◆ EXERCISE INPUTS:
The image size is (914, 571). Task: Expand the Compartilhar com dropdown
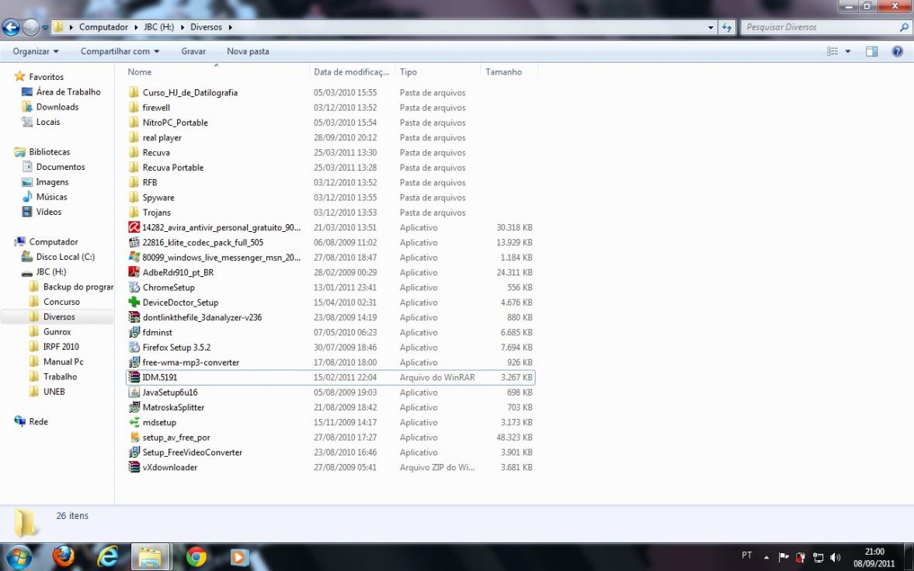click(120, 51)
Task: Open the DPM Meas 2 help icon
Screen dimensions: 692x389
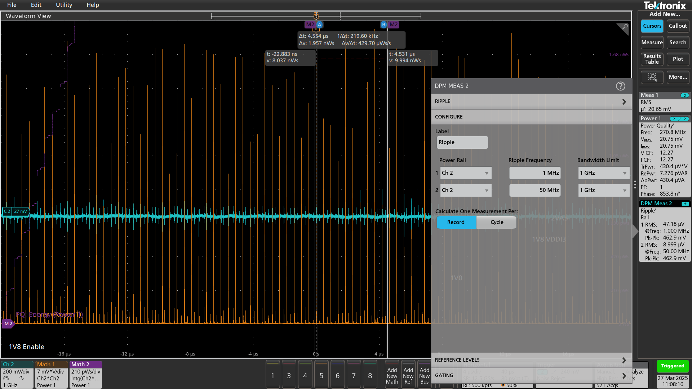Action: pos(620,86)

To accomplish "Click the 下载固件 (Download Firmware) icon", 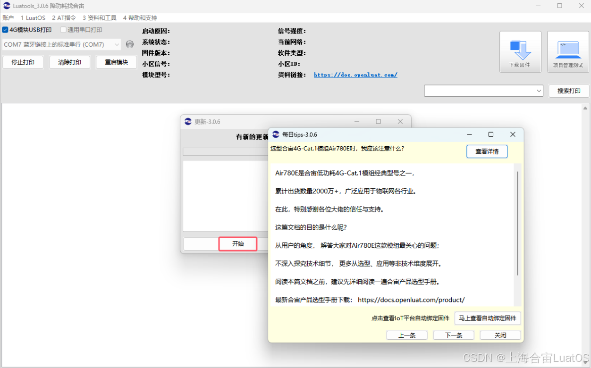I will [520, 51].
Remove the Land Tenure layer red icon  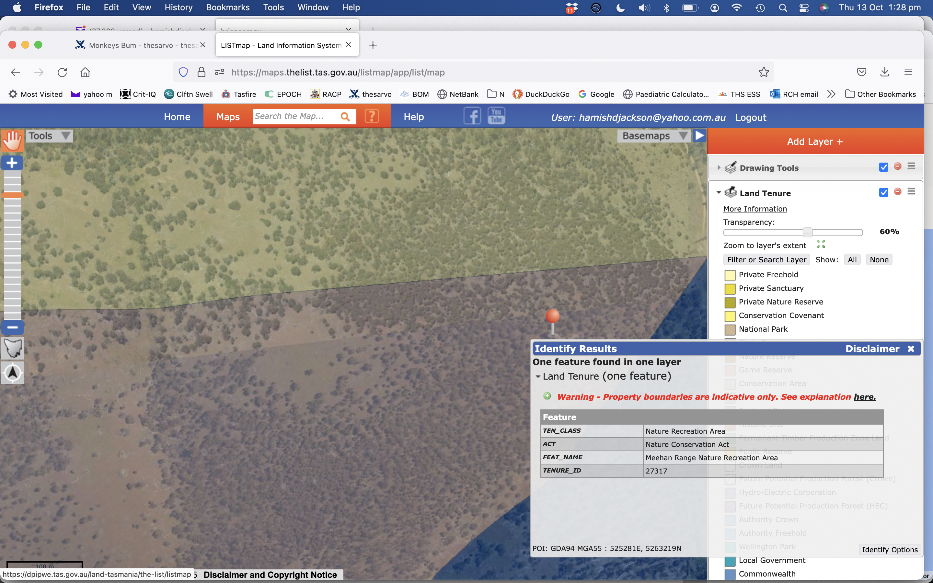click(x=898, y=192)
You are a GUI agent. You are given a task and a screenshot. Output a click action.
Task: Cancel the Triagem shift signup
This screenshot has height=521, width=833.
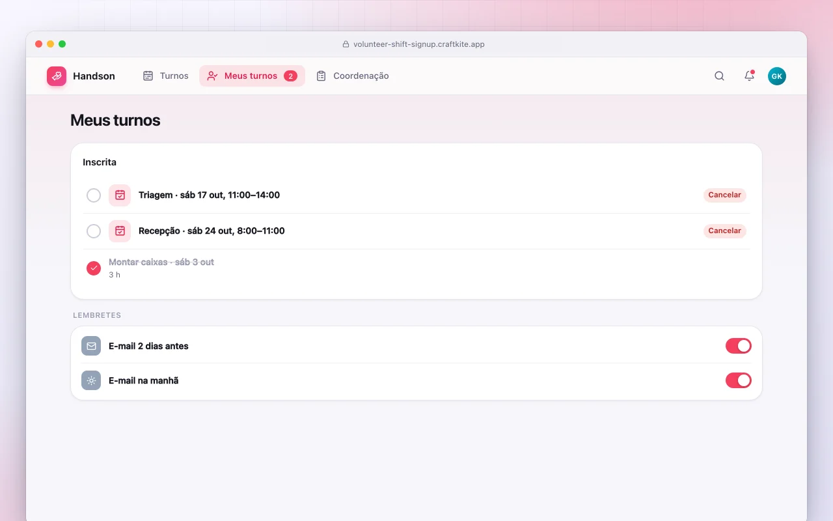(x=724, y=195)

◆ EXERCISE AIM: Which lines of the data above contain the string "screenshot", matching case? List them.

◆ THE ANSWER:
You are a GUI agent. You are given a task and a screenshot. Output a click action.
This screenshot has height=521, width=833.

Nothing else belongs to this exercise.